History has proven time and again that the Android industry follows Apple’s lead. Remember when Apple removed the headphone jack? How about removing the in-box charger? Android OEMs mocked at first, but are now on board.
History has proven time and again that the Android industry follows Apple’s lead.
Apple’s moves this year could result in wildly different divisions within Android ecosystems. Take the Pixel line. What are the major differences between the Pixel 6 and the Pixel 6 Pro? The Pro has a slightly larger, slightly faster display and an additional camera lens on the back. It actually is.

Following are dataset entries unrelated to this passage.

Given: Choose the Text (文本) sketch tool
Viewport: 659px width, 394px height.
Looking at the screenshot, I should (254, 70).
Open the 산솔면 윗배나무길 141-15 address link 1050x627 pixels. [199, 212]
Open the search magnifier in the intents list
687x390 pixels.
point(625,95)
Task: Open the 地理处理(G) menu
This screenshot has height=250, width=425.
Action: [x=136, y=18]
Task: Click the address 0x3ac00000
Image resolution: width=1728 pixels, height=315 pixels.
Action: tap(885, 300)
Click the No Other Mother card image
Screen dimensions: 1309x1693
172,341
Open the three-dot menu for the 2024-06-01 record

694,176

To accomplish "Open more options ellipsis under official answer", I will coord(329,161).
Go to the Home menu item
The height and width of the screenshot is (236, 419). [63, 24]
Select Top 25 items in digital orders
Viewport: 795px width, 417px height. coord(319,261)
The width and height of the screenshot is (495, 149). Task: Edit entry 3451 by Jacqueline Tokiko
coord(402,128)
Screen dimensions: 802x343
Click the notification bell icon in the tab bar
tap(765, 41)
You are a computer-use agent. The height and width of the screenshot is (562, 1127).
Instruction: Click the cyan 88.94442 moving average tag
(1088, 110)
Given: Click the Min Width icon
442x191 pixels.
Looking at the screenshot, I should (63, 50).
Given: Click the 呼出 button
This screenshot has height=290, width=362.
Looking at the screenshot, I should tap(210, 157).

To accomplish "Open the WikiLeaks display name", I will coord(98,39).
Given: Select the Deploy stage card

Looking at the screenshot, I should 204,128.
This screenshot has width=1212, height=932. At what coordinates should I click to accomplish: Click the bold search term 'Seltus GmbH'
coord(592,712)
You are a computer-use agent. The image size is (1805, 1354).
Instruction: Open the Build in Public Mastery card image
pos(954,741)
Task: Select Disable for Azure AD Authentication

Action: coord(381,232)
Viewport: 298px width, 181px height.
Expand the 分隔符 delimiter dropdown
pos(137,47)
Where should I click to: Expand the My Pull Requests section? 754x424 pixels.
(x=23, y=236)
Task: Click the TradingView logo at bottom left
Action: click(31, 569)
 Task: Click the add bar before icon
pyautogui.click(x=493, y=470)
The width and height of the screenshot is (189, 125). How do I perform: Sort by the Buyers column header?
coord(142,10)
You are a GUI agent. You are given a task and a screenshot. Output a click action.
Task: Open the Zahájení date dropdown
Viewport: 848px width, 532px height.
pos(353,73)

What we might see in the future is a greater separation between pro and non-pro models. This of course means fewer new features for the non-pro sector. Hypothetically, you could imagine a Pixel 8 that doesn’t offer too many upgrades over the Pixel 7, while the Pixel 8 Pro could offer a ton of great new features for a lot more money.
Expect the gap between ‘pro’ and ‘normal’ Android phones to widen.
This would create a very disparate market, driving the price needle higher for what counts as a ‘flagship’. If you’re full of cash, you can get all the fun stuff. If you’re not, you’ll get some little tidbits. Talk about wealth inequality.
Of course I am pessimistic. This may turn out to be a good thing. Perhaps smartphones have become so advanced that most people are fine with having an affordable device that does exactly what it needs and nothing more. The people who want all the really cool, cutting edge perks should hand them out. At first glance, that sounds reasonable.
The iPhone 14 series will act as a litmus test for the rest of the industry.
The iPhone 14 series will, in a sense, be a litmus test for the rest of the industry. Will buyers flock to the iPhone 14 and 14 Plus, even if they’re barely an upgrade over the iPhone 13? Or will they scoff at “upgrading” to a phone that doesn’t even have a new processor? Will they then give in and spend $1,000 to get the new features they really want, or will they just make no effort at all? Time will tell. We all need to pay attention, though, because how this goes is how the industry as a whole goes.